NATO has conducted an early assessment of the operational utility of its future Alliance Ground Surveillance (AGS) system, on a Northrop Grumman RQ-4 Global Hawk unmanned air vehicle participating in the recent multinational exercise dubbed “Unified Vision”.

Run from Norway’s Ørland air base in late May and involving roughly 2,000 personnel from 18 nations, the exercise was intended to demonstrate the ability of NATO nations to utilise joint intelligence, surveillance and reconnaissance assets and information more effectively than during the Unified Protector campaign staged over Libya in 2011.

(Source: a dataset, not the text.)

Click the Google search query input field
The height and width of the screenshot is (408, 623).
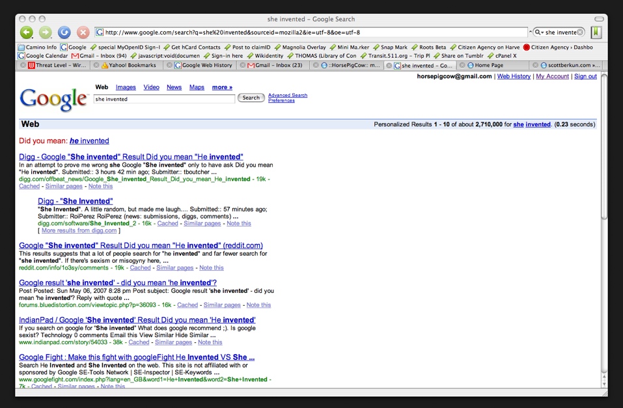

One participant was a US Air Force Global Hawk, which the UK Ministry of Defence says “flew from an air base in the Mediterranean and across several European countries, including the UK, to and from the trial area in Norway”. This was the first time that an RQ-4 had been flown through its national airspace, it adds, and the aircraft transited through a temporary segregated route at an altitude above 50,000ft.

Global Hawk - USAF

US Air Force

“The flights made a useful contribution to understanding how remotely piloted air systems can be safely integrated within the existing aviation framework,” the UK MoD says. Earlier this year, it revealed that four of its personnel involved in a “Seedcorn” maritime patrol aircraft activity with the US Navy are to undergo training on the service’s MQ-4C Triton development of the Global Hawk from this month.

To be based at NAS Sigonella in Sicily, the AGS capability will include five radar-equipped Global Hawks and supporting ground exploitation equipment.

Multiple other assets were involved in the Unified Vision activity, including manned tactical reconnaissance and NATO E-3 AWACS aircraft and additional smaller UAVs.